(Task inputs begins)

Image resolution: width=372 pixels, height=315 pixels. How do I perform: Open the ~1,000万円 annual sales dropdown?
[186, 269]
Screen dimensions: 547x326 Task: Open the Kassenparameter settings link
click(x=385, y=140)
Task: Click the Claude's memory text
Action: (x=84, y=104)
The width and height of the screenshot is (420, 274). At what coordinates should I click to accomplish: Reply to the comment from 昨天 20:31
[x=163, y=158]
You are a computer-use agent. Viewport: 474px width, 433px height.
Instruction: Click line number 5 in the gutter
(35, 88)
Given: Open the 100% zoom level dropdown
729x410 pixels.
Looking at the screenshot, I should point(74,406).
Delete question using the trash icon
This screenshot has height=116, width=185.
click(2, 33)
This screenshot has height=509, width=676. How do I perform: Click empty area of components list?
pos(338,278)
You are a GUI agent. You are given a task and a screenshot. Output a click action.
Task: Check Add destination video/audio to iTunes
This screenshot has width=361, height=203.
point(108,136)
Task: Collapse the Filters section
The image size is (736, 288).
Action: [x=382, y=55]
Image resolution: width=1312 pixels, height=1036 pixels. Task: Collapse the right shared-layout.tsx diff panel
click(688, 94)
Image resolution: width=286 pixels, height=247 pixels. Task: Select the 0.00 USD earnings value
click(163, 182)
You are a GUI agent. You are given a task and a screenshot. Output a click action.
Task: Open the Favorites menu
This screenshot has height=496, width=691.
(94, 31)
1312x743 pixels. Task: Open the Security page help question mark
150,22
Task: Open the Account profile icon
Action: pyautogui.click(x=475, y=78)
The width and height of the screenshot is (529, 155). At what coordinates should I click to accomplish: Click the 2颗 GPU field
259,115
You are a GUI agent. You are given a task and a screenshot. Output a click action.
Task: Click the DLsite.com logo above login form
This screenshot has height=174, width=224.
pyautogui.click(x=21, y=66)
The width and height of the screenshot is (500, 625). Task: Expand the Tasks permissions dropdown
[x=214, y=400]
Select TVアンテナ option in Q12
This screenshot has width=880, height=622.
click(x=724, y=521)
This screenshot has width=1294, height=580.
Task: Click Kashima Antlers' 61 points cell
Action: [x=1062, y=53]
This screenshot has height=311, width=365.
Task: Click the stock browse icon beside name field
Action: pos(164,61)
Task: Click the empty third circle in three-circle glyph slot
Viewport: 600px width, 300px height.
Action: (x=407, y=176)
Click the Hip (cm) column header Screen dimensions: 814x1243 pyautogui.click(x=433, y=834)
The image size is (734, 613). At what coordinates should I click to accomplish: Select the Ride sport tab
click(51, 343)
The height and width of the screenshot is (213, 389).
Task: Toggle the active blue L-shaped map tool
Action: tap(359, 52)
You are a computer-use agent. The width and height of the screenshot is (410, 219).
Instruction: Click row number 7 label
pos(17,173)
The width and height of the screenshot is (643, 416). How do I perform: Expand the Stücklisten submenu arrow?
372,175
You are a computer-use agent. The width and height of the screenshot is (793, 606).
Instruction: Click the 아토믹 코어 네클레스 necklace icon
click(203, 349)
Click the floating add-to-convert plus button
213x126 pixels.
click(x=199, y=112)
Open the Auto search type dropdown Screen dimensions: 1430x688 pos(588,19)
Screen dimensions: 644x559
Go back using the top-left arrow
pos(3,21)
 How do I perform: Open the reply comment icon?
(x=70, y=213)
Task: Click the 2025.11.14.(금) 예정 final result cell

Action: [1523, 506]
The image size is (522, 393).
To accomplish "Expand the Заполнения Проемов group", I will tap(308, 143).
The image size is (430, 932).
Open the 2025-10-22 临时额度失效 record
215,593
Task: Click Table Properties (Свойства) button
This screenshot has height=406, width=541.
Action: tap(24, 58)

(Task inputs ends)

Problem details:
Please restate, exactly as written, the line that holds "Task: Click Table" and all remaining lines of the data above, and only those.

Your response:
Task: Click Table Properties (Свойства) button
This screenshot has height=406, width=541.
Action: tap(24, 58)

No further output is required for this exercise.